■ **Exercise brief**:
Edit the items starting at the line that contains "1328x496 pixels." and ending at the line that contains "Action: (x=1042, y=361)", changing "header" to "heading" and leaving everything else the same. Give back only those lines, without the pictures.

■ **Data to use**:
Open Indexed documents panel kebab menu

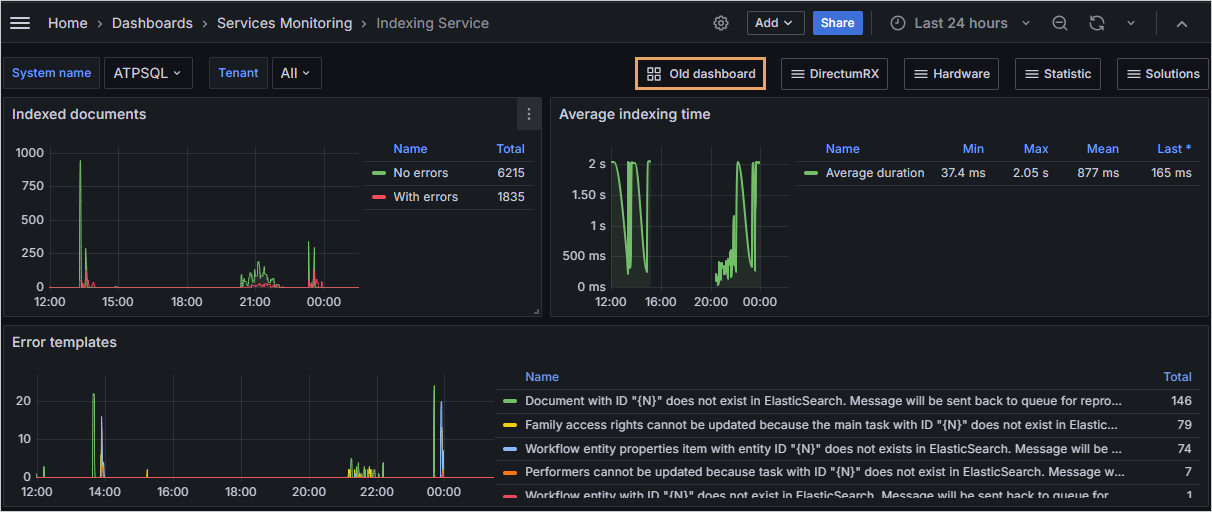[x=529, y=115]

==

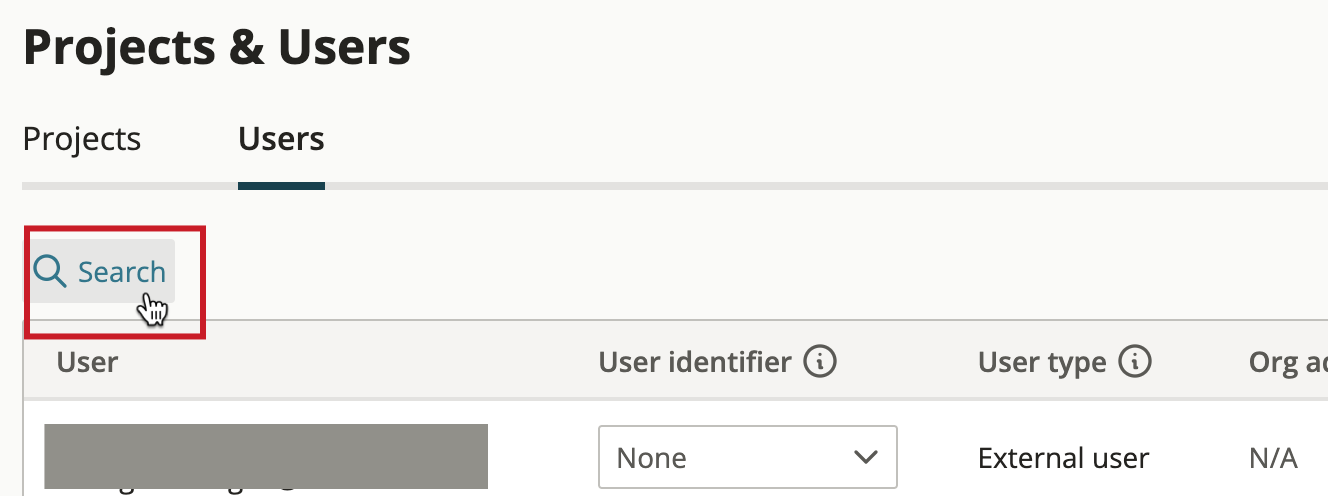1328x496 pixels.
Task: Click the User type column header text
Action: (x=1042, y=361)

■ **Solution to this exercise**:
1328x496 pixels.
Task: Click the User type column heading text
Action: (x=1042, y=361)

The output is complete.